Our universe is filled with black holes, including the supermassive black holes found in the center of galaxies throughout all the regions of space around us. Many of these are inactive, not excreting material that causes them to light up, making them easier to detect. Others are rogue black holes, roaming through space however they please. Others still are ultramassive black holes.
These black holes are much bigger than supermassive black holes like those found at the center of galaxies. And, because they’re so massive – and contain so much mass – they should theoretically be easier to find. However, as I noted above, it all depends on how active the black hole is and how much heat it emits. That’s because, by default, ultramassive black holes (and black holes overall) don’t emit light.
That makes them exceptionally difficult to spot in the blackness of space, where light is a huge factor in how we search for things. One way that astronomers search for black holes is called gravitational lensing. This technique sees astronomers observing how light travels through a region of space. In the case of this ultramassive black hole, the light curves exponentially around it.

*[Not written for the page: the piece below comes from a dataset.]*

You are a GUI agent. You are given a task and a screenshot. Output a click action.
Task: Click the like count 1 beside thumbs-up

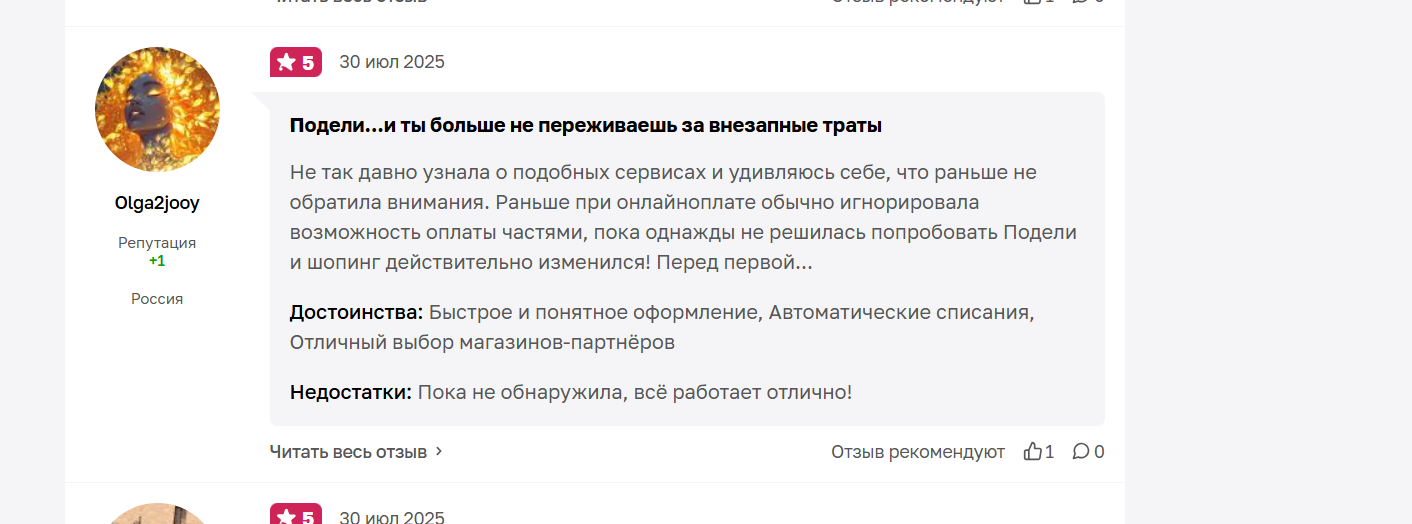click(1049, 452)
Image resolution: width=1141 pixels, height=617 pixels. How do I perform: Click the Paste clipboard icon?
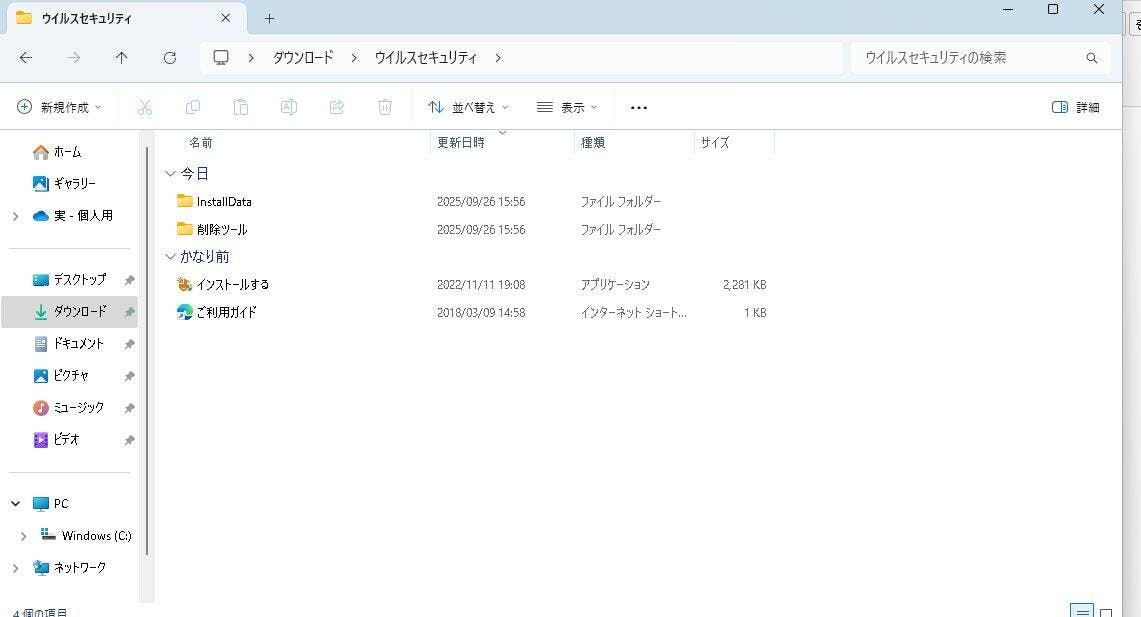point(241,107)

That’s because when light approaches a massive object in space, it lenses around it, stretching and creating a magnified effect that distorts images in the background. This is also useful for finding galaxies that are too far away for us to observe without immense magnification. A group of astronomers first noticed light bending around this ultramassive black hole at the center of Abell 1201 in 2003.
However, it wasn’t until 2017, when astronomers discovered a second smear, that they began to look more in-depth at the discovery. More recently, they ran simulations, finding that for the light to bend around a black hole this way, it would have to measure roughly the same mass as 30 billion Suns, making it big enough to be an ultramassive black hole.
The researchers involved in the detection reported it in Monthly Notices of the Royal Astronomical Society. The hope is that gravitational lensing will allow us to peer even deeper into the universe and discover more ultramassive black holes like this one, which has already made its way into the top 10 biggest black holes we’ve ever seen detected.